Arrange the lines from the one containing "is (1514, 784)." through the end of the records as a Markdown table with the columns Row and Line. Number each row and omit blank lines.
## start
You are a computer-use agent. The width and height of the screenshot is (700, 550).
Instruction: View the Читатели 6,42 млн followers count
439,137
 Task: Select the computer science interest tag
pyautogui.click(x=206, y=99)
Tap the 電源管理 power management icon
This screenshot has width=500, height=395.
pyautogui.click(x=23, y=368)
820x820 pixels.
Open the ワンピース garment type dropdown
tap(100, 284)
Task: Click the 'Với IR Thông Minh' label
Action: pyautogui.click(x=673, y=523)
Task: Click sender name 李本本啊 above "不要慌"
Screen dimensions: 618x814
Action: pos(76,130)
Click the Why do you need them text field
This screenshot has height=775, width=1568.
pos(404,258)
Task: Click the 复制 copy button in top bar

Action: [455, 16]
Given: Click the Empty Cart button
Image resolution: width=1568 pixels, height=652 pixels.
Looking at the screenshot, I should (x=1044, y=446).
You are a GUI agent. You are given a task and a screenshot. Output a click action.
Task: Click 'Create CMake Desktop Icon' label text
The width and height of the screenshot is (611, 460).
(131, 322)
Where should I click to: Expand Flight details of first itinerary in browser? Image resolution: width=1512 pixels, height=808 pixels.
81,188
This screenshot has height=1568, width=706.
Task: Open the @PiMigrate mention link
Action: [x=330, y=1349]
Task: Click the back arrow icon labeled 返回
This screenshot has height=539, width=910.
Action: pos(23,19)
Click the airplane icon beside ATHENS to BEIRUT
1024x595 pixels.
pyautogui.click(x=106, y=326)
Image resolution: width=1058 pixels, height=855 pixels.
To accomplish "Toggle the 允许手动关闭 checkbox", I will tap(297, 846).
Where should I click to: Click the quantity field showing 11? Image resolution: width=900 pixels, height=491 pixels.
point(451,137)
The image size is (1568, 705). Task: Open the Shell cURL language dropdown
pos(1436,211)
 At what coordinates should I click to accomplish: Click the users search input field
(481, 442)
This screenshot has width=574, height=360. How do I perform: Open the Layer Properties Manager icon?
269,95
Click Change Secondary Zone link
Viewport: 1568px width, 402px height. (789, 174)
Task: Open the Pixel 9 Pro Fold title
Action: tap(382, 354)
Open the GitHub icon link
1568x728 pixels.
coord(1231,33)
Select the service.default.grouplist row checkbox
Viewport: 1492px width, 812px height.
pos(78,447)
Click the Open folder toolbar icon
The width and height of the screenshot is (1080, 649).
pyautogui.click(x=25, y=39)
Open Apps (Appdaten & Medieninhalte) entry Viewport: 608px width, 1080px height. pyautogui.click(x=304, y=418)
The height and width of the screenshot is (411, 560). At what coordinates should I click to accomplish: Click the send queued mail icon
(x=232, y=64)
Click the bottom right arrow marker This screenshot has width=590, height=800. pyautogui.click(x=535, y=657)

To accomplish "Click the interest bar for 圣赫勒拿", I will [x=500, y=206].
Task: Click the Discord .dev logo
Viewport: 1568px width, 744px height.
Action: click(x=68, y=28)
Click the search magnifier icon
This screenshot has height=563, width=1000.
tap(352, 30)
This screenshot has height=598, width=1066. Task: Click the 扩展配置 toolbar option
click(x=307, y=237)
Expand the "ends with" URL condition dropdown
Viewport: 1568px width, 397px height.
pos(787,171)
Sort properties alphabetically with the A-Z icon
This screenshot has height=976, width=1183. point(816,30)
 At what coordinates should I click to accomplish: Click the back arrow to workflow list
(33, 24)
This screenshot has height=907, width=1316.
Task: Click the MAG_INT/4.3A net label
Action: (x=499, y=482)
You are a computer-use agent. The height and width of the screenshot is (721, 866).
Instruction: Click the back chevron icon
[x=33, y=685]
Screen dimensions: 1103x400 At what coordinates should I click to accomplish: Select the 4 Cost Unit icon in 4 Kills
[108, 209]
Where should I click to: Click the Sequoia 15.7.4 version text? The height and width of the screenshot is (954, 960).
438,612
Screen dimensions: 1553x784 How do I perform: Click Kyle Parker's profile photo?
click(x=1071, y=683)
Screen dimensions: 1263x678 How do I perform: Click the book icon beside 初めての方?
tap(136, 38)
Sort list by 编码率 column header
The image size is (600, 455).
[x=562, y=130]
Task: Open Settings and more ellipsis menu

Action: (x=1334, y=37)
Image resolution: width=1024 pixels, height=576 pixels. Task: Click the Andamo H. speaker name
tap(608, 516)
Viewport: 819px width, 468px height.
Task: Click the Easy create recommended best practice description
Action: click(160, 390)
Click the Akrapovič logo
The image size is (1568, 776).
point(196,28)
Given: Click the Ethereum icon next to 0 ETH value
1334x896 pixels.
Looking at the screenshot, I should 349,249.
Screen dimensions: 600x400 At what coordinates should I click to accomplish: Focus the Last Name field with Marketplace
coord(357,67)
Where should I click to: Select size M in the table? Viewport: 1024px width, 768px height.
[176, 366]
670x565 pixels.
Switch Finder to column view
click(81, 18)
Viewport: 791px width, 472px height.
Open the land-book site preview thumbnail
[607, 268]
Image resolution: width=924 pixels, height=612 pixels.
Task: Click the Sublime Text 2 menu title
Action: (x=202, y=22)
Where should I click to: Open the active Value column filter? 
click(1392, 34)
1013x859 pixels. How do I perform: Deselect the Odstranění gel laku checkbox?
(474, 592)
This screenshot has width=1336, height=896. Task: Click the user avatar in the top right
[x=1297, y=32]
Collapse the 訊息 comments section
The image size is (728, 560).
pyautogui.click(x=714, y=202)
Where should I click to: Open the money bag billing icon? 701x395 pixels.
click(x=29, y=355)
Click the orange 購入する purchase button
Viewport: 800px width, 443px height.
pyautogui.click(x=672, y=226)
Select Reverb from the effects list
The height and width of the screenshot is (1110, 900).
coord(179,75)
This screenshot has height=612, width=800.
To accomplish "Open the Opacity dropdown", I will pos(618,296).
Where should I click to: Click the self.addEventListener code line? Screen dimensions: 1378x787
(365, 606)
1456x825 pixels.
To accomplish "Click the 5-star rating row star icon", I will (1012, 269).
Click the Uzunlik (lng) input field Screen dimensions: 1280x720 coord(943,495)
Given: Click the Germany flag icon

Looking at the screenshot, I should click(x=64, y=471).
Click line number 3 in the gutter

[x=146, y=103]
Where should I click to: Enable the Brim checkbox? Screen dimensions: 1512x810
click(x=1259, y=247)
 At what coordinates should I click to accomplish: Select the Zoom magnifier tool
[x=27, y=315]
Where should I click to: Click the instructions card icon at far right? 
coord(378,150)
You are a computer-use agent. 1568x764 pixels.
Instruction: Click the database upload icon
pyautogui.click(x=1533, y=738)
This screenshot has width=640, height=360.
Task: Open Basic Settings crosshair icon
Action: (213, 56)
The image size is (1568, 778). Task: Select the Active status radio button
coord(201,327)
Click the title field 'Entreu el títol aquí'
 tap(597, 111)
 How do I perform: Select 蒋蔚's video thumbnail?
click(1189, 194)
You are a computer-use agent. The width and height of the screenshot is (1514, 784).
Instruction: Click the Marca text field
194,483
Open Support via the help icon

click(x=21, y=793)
## end
## Solved problem
| Row | Line |
|---|---|
| 1 | You are a computer-use agent. The width and height of the screenshot is (1514, 784). |
| 2 | Instruction: Click the Marca text field |
| 3 | 194,483 |
| 4 | Open Support via the help icon |
| 5 | click(x=21, y=793) |